++++ Supplied records ++++

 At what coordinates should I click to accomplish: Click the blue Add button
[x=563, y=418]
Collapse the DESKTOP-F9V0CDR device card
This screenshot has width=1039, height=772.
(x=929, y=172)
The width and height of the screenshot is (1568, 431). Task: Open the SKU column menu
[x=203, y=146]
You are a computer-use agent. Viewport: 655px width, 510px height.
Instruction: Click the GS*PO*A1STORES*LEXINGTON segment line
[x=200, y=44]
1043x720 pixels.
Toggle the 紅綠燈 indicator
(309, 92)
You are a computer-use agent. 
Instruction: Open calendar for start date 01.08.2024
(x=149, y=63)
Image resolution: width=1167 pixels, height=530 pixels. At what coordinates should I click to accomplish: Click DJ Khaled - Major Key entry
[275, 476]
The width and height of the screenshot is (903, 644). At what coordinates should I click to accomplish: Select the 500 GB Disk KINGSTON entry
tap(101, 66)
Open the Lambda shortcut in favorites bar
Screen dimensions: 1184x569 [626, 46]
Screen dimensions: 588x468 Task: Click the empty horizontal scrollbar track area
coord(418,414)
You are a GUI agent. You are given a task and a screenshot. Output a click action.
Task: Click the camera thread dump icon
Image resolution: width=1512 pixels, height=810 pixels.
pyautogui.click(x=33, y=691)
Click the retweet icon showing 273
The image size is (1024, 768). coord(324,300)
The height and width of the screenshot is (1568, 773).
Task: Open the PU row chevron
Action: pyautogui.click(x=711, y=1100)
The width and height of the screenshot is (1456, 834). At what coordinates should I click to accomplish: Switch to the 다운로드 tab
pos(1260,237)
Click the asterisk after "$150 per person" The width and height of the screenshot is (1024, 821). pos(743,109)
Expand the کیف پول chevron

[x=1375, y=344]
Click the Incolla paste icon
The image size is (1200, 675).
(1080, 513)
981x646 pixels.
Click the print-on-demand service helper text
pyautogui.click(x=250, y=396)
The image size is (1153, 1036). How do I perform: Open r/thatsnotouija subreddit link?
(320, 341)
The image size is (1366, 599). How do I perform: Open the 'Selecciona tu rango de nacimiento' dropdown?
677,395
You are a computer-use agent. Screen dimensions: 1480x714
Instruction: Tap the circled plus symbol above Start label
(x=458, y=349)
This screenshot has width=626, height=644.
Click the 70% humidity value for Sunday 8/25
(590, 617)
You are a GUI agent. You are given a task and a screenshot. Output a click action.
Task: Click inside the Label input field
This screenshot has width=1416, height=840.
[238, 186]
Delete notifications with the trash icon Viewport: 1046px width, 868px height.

++++

[What is required]:
Reproduce every one of the items above line for line, without changing a single character.

[Worked solution]:
 At what coordinates should I click to accomplish: Click the blue Add button
[x=563, y=418]
Collapse the DESKTOP-F9V0CDR device card
This screenshot has width=1039, height=772.
(x=929, y=172)
The width and height of the screenshot is (1568, 431). Task: Open the SKU column menu
[x=203, y=146]
You are a computer-use agent. Viewport: 655px width, 510px height.
Instruction: Click the GS*PO*A1STORES*LEXINGTON segment line
[x=200, y=44]
1043x720 pixels.
Toggle the 紅綠燈 indicator
(309, 92)
You are a computer-use agent. 
Instruction: Open calendar for start date 01.08.2024
(x=149, y=63)
Image resolution: width=1167 pixels, height=530 pixels. At what coordinates should I click to accomplish: Click DJ Khaled - Major Key entry
[275, 476]
The width and height of the screenshot is (903, 644). At what coordinates should I click to accomplish: Select the 500 GB Disk KINGSTON entry
tap(101, 66)
Open the Lambda shortcut in favorites bar
Screen dimensions: 1184x569 [626, 46]
Screen dimensions: 588x468 Task: Click the empty horizontal scrollbar track area
coord(418,414)
You are a GUI agent. You are given a task and a screenshot. Output a click action.
Task: Click the camera thread dump icon
Image resolution: width=1512 pixels, height=810 pixels.
pyautogui.click(x=33, y=691)
Click the retweet icon showing 273
The image size is (1024, 768). coord(324,300)
The height and width of the screenshot is (1568, 773).
Task: Open the PU row chevron
Action: pyautogui.click(x=711, y=1100)
The width and height of the screenshot is (1456, 834). At what coordinates should I click to accomplish: Switch to the 다운로드 tab
pos(1260,237)
Click the asterisk after "$150 per person" The width and height of the screenshot is (1024, 821). pos(743,109)
Expand the کیف پول chevron

[x=1375, y=344]
Click the Incolla paste icon
The image size is (1200, 675).
(1080, 513)
981x646 pixels.
Click the print-on-demand service helper text
pyautogui.click(x=250, y=396)
The image size is (1153, 1036). How do I perform: Open r/thatsnotouija subreddit link?
(320, 341)
The image size is (1366, 599). How do I perform: Open the 'Selecciona tu rango de nacimiento' dropdown?
677,395
You are a computer-use agent. Screen dimensions: 1480x714
Instruction: Tap the circled plus symbol above Start label
(x=458, y=349)
This screenshot has width=626, height=644.
Click the 70% humidity value for Sunday 8/25
(590, 617)
You are a GUI agent. You are given a task and a screenshot. Output a click action.
Task: Click inside the Label input field
This screenshot has width=1416, height=840.
[238, 186]
Delete notifications with the trash icon Viewport: 1046px width, 868px height.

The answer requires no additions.